(Work to be completed)
The lines below starting at the line containing "706x1568 pixels." and ending at the line containing "Task: Select the Milk + herbage box" are to be repeated exactly, with both ends kept and nothing else added.

━━━━━━━━━━━━━━━━

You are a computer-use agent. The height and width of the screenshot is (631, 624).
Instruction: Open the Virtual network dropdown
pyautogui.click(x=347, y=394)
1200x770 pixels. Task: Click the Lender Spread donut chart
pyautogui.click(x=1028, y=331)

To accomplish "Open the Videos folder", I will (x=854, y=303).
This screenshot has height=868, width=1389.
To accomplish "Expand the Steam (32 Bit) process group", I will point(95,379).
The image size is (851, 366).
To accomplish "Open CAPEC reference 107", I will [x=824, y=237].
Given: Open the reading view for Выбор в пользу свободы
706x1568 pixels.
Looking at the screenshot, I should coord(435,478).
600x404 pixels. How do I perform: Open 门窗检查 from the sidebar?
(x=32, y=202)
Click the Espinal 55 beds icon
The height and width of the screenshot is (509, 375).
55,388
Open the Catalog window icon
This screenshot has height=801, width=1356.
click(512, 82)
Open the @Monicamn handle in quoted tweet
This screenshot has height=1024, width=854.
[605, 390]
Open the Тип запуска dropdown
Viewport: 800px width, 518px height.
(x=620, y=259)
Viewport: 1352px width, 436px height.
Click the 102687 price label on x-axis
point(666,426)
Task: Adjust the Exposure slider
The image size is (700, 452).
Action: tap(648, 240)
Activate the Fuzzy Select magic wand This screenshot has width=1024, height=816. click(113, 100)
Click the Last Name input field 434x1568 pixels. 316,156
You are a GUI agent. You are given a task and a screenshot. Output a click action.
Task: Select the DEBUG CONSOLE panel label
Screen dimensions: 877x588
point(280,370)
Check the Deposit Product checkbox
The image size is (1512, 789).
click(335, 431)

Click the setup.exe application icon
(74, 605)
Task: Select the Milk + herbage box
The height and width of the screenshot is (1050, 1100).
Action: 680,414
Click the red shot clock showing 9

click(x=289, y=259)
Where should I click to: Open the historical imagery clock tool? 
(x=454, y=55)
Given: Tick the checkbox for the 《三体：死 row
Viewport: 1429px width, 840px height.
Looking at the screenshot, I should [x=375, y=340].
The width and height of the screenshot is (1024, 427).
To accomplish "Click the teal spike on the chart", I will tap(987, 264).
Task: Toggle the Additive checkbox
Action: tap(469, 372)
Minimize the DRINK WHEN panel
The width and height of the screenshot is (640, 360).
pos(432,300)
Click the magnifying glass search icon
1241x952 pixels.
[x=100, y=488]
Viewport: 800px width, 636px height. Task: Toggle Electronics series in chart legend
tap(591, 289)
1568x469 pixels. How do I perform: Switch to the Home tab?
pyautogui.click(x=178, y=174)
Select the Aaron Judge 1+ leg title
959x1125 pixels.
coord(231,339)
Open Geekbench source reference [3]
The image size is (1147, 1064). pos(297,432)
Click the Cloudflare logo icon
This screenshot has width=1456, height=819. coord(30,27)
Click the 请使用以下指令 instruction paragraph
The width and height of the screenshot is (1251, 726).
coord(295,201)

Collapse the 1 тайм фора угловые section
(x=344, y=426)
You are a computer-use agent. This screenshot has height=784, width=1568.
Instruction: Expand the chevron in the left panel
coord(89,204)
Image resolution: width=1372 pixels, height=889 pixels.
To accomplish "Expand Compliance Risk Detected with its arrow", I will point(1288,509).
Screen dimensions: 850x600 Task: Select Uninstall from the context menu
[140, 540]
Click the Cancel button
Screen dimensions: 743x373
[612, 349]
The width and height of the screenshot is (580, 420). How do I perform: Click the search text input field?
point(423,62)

━━━━━━━━━━━━━━━━

(Result of this task)
706x1568 pixels.
Looking at the screenshot, I should coord(435,478).
600x404 pixels. How do I perform: Open 门窗检查 from the sidebar?
(x=32, y=202)
Click the Espinal 55 beds icon
The height and width of the screenshot is (509, 375).
55,388
Open the Catalog window icon
This screenshot has height=801, width=1356.
click(512, 82)
Open the @Monicamn handle in quoted tweet
This screenshot has height=1024, width=854.
[605, 390]
Open the Тип запуска dropdown
Viewport: 800px width, 518px height.
(x=620, y=259)
Viewport: 1352px width, 436px height.
Click the 102687 price label on x-axis
point(666,426)
Task: Adjust the Exposure slider
The image size is (700, 452).
Action: tap(648, 240)
Activate the Fuzzy Select magic wand This screenshot has width=1024, height=816. click(113, 100)
Click the Last Name input field 434x1568 pixels. 316,156
You are a GUI agent. You are given a task and a screenshot. Output a click action.
Task: Select the DEBUG CONSOLE panel label
Screen dimensions: 877x588
point(280,370)
Check the Deposit Product checkbox
The image size is (1512, 789).
click(335, 431)

Click the setup.exe application icon
(74, 605)
Task: Select the Milk + herbage box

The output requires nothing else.